• Required task a
Reproduce the passage of the theatre review starting at "Monday, March 11, 2013" and ending at "on gumtree ...".

• Text passage
'''
Monday, March 11, 2013

Stones Throw Theatre, 'The Broken Promise Land': I Was a Dancer All Along


Theatre Upstairs, Dublin
Mar 4-16

My review of The Broken Promise Land coming up just as soon as I find a dance job on gumtree ...


American culture exerts a strong influence all over the world, as exported Americana in the forms of television shows, movies and music can travel so far so as to place Dylan McKay - dreamboat of Beverly Hills 90210 - in the dreams of the young Croatian woman in Mirjana Rendulic's new play. For her, whose country is struggling to rebuild from the fallout of the 1990s war of independence from Yugoslavia, envisioning life in America involves sitting under a tree at UC Berkeley reading Emily Dickinson, acquiring an education, career and life for herself. Despite the promises of opportunity; American immigration is a pain, and so our heroine takes a roundabout route via Ireland, working as an exotic dancer.

Based on the writer's own experiences, this one-woman performance is low-key but sincere. Rendulic is a charming act, and under Aoife Spillane-Hinks's subtle direction she carefully details her journey from the glitzy stages in Japan and Italy to the less-than-glamorous clubs in Ireland.
'''
• Required task b
Render the records below as a Markdown table with the columns "No." and "Record line," starting at the line that contains "1014x497 pixels." and ending at the line that contains "Click the Share". Skip any blank lines.

• Raw records
'''
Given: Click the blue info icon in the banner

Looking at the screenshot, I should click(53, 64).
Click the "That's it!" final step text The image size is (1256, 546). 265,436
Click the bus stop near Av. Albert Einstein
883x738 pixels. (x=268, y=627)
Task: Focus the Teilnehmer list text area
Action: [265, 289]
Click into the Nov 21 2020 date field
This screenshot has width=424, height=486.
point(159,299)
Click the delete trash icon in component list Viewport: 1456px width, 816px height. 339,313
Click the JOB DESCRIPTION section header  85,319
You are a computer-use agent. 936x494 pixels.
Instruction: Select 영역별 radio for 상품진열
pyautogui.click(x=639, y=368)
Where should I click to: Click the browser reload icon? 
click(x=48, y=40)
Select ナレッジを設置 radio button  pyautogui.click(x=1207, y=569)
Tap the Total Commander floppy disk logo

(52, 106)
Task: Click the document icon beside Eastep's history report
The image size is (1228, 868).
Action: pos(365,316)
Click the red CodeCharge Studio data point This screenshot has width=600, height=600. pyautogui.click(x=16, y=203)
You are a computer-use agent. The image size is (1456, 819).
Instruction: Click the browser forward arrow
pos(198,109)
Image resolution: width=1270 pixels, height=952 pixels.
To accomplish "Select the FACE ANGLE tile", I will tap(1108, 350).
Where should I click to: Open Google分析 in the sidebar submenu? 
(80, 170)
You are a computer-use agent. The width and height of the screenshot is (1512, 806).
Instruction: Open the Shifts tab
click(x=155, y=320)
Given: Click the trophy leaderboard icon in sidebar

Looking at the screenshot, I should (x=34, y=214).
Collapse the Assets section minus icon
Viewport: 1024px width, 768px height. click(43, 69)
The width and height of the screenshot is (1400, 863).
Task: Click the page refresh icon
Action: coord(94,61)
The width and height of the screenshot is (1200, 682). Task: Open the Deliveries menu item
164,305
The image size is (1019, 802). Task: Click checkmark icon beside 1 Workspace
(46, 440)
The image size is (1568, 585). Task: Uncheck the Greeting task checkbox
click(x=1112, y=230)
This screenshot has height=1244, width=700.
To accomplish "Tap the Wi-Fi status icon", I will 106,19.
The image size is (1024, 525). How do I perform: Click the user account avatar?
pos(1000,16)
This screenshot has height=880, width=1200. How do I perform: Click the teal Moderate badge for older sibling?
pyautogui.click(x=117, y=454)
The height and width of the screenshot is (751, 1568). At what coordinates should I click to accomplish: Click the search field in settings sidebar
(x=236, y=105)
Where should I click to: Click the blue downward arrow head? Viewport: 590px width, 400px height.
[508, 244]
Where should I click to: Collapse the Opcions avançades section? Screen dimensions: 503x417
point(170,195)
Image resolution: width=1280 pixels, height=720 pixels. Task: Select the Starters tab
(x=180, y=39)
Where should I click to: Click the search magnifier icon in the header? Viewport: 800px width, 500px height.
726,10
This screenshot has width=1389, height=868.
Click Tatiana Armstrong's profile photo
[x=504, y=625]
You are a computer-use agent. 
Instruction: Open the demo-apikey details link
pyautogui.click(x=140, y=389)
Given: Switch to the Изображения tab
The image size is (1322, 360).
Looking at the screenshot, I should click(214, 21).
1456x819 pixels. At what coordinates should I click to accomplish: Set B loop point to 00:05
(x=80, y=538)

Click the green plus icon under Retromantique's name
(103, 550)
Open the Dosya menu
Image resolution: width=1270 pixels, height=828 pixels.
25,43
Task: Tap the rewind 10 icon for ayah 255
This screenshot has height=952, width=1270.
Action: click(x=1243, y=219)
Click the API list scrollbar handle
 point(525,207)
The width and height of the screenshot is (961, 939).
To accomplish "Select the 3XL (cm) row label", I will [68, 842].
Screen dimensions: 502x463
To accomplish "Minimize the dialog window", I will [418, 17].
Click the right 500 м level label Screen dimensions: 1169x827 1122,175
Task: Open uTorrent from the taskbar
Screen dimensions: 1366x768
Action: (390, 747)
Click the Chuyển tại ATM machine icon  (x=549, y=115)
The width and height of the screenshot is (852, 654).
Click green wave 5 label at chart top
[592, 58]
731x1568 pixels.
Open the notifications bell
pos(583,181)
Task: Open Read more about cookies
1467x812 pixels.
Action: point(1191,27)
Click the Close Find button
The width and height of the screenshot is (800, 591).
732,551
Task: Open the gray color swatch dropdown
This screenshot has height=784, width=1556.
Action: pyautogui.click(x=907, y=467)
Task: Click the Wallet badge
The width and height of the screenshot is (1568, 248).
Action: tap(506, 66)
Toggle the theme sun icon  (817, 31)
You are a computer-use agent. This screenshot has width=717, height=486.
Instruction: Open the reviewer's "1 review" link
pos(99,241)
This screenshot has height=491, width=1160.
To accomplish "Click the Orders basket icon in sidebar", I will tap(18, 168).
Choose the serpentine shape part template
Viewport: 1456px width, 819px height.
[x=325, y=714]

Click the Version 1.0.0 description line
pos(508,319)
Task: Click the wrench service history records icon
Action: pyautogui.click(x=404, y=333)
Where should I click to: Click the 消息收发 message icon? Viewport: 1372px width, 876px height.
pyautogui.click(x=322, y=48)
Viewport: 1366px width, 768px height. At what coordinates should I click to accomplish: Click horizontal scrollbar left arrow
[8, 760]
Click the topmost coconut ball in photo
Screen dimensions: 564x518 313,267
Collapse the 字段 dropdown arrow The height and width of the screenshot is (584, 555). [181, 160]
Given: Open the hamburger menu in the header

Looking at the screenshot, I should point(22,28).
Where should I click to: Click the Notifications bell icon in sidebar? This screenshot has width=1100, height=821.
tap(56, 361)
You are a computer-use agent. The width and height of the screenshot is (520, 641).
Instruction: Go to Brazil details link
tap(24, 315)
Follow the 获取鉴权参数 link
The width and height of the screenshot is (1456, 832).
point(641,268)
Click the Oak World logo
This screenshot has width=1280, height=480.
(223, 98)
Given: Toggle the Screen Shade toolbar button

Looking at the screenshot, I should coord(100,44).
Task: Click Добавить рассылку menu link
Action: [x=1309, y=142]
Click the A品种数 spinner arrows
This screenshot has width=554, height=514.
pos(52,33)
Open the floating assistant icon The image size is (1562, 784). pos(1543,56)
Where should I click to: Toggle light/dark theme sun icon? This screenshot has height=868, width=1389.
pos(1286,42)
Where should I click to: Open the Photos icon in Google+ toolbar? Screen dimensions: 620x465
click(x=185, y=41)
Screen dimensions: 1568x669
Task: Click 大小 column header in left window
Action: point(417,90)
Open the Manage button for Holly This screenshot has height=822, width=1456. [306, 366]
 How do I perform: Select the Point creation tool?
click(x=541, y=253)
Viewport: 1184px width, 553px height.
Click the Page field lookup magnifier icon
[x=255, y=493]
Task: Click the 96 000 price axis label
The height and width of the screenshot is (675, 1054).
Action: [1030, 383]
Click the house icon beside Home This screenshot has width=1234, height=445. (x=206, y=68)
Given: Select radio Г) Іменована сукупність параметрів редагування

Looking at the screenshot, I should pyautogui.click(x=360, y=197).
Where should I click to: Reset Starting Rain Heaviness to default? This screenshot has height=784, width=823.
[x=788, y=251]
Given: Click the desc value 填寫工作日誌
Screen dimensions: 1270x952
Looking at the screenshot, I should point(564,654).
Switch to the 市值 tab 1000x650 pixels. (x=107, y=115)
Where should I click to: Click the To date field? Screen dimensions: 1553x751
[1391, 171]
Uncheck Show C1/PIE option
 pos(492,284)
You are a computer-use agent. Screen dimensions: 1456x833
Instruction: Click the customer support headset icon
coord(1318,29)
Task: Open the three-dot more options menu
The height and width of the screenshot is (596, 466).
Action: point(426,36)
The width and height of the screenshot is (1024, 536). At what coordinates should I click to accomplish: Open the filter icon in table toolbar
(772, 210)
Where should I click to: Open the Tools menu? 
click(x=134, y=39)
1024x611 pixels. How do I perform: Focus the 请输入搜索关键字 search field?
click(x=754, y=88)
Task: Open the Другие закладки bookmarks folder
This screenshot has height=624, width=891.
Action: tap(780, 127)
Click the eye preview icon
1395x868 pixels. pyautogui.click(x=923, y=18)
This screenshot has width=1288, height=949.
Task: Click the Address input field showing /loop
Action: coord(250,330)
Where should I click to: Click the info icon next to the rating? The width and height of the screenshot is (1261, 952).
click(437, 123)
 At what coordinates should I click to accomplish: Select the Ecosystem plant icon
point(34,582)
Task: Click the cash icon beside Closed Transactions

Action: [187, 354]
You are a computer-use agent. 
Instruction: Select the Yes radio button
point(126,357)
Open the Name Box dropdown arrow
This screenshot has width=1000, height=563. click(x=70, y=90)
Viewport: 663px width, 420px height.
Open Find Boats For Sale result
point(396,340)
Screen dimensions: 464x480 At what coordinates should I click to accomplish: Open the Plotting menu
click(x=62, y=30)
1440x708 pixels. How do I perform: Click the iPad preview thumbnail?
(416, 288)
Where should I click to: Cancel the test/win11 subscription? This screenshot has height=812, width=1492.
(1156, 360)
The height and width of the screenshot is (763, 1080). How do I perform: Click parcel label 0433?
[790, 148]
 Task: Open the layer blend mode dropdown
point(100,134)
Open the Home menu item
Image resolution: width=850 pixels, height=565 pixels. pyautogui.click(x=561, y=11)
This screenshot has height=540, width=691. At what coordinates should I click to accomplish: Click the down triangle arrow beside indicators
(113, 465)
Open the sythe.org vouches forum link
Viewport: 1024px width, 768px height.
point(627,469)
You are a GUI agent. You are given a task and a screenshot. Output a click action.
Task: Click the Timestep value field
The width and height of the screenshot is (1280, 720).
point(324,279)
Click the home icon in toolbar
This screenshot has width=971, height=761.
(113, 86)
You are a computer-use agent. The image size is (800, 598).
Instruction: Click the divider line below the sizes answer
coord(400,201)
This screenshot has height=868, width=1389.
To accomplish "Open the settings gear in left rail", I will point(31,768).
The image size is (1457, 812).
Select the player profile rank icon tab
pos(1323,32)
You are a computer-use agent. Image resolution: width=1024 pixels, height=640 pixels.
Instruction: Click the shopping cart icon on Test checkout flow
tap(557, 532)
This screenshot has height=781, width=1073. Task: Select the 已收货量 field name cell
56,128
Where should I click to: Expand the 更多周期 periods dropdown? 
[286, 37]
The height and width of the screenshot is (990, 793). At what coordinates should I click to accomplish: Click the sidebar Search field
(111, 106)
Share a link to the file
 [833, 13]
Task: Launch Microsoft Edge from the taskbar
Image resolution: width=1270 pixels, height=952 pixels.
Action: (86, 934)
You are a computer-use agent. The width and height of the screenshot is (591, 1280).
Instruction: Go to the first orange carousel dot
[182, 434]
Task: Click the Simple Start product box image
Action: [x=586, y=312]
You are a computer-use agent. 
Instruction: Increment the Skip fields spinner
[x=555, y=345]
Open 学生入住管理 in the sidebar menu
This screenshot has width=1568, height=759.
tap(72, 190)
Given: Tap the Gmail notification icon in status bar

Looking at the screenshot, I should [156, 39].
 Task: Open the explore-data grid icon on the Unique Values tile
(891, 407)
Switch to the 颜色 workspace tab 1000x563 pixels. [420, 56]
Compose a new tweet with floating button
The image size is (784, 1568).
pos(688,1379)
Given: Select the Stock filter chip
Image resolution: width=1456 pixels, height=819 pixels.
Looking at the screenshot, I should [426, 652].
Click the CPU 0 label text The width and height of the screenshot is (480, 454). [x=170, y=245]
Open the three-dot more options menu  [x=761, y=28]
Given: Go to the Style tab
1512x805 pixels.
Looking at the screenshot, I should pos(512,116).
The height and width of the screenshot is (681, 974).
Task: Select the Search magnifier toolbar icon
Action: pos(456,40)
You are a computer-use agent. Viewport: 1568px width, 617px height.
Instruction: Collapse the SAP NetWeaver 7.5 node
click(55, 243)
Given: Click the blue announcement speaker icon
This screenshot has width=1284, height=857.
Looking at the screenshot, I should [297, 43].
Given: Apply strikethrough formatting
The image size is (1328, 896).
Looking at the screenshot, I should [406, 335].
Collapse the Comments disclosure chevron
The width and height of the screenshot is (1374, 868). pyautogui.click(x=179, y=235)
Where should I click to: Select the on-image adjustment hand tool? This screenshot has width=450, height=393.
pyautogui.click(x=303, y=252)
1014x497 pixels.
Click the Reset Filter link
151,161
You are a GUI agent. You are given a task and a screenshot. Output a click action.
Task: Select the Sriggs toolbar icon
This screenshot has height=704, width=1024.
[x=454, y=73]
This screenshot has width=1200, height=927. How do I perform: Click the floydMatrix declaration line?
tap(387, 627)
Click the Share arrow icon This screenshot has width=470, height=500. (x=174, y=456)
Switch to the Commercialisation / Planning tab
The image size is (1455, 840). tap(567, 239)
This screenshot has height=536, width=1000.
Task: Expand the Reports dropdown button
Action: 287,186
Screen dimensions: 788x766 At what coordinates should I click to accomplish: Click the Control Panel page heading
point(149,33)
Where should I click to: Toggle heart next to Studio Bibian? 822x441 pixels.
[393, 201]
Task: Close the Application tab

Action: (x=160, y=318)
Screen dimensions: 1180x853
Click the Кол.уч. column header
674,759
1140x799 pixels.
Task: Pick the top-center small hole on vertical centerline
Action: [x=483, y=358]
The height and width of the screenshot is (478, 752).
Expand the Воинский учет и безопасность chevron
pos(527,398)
'''
• Task solution a
Monday, March 11, 2013

Stones Throw Theatre, 'The Broken Promise Land': I Was a Dancer All Along


Theatre Upstairs, Dublin
Mar 4-16

My review of The Broken Promise Land coming up just as soon as I find a dance job on gumtree ...

• Task solution b
| No. | Record line |
|---|---|
| 1 | 1014x497 pixels. |
| 2 | Click the Reset Filter link |
| 3 | 151,161 |
| 4 | You are a GUI agent. You are given a task and a screenshot. Output a click action. |
| 5 | Task: Select the Sriggs toolbar icon |
| 6 | This screenshot has height=704, width=1024. |
| 7 | [x=454, y=73] |
| 8 | This screenshot has width=1200, height=927. How do I perform: Click the floydMatrix declaration line? |
| 9 | tap(387, 627) |
| 10 | Click the Share arrow icon This screenshot has width=470, height=500. (x=174, y=456) |